First of all, everything that later (4th, 5th and 6th) generations of aircraft include, things like terrain-following radar for low-level high-speed flight; radar search and fire control; infrared sensors; heads up displays (HUD); laser ranging and targeting; advanced radar (multiple target track-while-scan, look-down/shoot-down); active electronically scanned arrays; advanced integrated avionics; full sensor fusion; etc. And that’s just current 2017 aircraft technology.
Which one of those technologies would enable a pilot to safely fly an aircraft at low altitude without windows?
Not future/futuristic 2256 FTL starship technology.
What futuristic FTL starship technology would enable a pilot to safely operate a one hundred thousand ton starship without windows?

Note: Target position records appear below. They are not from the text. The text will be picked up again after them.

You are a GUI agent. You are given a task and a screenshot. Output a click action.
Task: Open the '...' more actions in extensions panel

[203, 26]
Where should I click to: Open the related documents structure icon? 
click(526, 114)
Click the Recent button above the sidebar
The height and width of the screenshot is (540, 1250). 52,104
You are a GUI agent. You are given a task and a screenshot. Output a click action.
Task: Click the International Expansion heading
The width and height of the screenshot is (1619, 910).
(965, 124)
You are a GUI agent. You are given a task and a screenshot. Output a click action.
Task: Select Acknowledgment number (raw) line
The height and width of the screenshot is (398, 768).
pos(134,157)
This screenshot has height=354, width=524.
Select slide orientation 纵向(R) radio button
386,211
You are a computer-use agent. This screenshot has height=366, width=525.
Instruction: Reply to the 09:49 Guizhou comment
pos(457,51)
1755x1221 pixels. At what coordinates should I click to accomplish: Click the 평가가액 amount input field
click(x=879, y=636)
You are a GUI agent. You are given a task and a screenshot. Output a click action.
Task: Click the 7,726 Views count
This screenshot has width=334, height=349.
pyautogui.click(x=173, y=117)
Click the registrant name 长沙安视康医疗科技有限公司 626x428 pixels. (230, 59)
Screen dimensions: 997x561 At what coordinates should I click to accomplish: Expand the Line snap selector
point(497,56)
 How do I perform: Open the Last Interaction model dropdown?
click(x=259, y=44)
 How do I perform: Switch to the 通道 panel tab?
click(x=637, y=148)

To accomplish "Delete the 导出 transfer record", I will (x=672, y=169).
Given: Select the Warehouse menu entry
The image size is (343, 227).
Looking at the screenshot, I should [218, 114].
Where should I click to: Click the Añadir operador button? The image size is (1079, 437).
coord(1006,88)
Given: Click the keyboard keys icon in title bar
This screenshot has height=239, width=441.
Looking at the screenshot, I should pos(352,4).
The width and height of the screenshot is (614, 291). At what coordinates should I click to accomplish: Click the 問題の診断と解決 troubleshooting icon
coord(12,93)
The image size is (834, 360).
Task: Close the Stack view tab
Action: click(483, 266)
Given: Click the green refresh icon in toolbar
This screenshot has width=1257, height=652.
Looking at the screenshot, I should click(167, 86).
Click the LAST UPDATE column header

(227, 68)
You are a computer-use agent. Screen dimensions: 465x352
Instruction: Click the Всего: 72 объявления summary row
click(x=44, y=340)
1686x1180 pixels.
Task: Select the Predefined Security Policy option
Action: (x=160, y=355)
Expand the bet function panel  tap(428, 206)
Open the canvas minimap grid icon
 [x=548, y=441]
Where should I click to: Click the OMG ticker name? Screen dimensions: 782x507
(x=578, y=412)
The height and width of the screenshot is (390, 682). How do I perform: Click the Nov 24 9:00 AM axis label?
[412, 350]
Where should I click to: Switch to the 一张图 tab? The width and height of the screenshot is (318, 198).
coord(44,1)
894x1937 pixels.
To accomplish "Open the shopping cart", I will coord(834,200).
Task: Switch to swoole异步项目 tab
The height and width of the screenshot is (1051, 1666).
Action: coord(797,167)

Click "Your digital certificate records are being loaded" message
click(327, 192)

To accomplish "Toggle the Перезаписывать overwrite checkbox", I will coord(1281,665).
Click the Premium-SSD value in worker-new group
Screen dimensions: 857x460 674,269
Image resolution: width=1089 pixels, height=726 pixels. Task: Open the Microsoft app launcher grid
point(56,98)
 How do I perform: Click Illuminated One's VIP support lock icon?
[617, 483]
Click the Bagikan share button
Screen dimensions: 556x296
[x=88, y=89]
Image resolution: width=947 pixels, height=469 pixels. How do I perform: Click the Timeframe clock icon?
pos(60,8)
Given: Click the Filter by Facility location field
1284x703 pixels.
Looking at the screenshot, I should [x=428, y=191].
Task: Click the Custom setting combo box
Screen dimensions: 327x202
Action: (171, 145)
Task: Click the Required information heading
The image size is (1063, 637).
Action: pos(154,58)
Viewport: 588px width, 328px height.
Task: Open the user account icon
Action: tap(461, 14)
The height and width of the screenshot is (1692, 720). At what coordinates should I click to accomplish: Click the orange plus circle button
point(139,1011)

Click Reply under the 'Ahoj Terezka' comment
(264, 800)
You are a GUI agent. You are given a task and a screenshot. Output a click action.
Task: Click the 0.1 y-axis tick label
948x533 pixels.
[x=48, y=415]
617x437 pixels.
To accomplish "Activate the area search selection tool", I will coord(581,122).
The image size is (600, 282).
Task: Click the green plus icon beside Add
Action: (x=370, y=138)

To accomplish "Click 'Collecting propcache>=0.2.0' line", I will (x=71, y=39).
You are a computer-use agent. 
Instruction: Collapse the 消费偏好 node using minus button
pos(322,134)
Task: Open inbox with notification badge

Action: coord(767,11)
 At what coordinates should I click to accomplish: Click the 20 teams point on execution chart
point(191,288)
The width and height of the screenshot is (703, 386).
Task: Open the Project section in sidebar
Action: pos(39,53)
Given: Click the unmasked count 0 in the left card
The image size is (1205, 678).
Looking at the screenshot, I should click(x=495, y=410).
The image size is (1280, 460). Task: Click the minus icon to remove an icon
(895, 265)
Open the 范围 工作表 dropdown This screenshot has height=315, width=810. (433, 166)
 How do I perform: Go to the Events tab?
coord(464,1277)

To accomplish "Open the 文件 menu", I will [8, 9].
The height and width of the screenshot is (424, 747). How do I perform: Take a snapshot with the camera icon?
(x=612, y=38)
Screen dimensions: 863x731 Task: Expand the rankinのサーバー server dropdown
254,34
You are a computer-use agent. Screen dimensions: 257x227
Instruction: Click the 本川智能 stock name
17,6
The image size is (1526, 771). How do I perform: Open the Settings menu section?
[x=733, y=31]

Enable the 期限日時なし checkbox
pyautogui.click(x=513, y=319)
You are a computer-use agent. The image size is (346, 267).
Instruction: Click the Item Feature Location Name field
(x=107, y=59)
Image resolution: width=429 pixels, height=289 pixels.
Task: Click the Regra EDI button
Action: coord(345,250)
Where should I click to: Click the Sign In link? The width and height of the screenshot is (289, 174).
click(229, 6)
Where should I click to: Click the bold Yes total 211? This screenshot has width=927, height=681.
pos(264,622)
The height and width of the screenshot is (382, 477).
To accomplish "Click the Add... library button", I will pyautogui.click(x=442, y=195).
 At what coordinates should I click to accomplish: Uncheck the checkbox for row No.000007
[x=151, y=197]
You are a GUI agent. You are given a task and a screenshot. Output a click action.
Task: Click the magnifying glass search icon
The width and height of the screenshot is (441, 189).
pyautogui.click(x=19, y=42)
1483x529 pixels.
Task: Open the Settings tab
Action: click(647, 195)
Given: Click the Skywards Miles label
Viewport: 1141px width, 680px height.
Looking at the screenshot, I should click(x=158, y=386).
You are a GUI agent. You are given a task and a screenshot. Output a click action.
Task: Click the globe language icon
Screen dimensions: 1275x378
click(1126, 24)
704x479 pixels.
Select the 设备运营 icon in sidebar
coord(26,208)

Like we already established, if atmospheric aircraft that fly (dangerously close) over geological features don’t have a need to have their cockpit on the bottom side of their airframe
We've established that they need to be able to see the ground at least to a certain extent, and that aircraft whose visibility is limited have historically had problems doing this. Significantly, every combat aircraft currently in service -- even craft designed to engage targets well beyond visual range, even craft that are capable of taking off and landing without a pilot's intervention, even aircraft that can be flown entirely by infrared sensors without any external visuals at all, still have a large transparent canopy to enclose the pilot, usually at considerable cost to design utility (bubble canopy ruins stealth characteristics on tactical fighters and is terrible for the craft's aerodynamics.
I mean, I totally get that It's The Future and our technology should be too advanced to deal with something so primitive as windows... but in that case, why do WE still use windows, given the technology we already have?
Lest you think that's a rhetorical question, the answer is this: because people who operate flying machines need to be able to see where they're going. The easiest way to see where you're going is, more than than not, by looking out of a window.
In this case, increased ground visibility, the utility of which was demonstrated literally fifteen seconds into Discovery's first appearance, is one very likely advantage of having the bridge positioned on the bottom of the saucer.
starships and spacecraft (that most of the time don’t even land!) certainly don’t/won’t have that need as well.
I am not aware of a single manned spacecraft in all of human history that DIDN'T have any windows. From Vostok-1 to the Space Shuttle, they ALL have them.
So saying that spaceships and aircraft don't/won't have a need for windows is more than a little pretentious on your part: for whatever reason, people way smarter than either of us, people who get paid millions of dollars to design things that cost billions of dollars, on which lives often depend, on which the destinies of entire nations often depend,
still continue to install windows on their designs.
Clearly you should go work for Northrop Grumman or something, set all those silly people straight about how pointless it is to put windows on their fucking airplanes since they're so incredibly useless in the 21st century. Here's their
careers page if you want to apply; your engineering knowledge is surely too impressive for them to pass up, since you know better than every aerospace engineer on the planet how combat aircraft, space ships and commercial airliners out to be designed.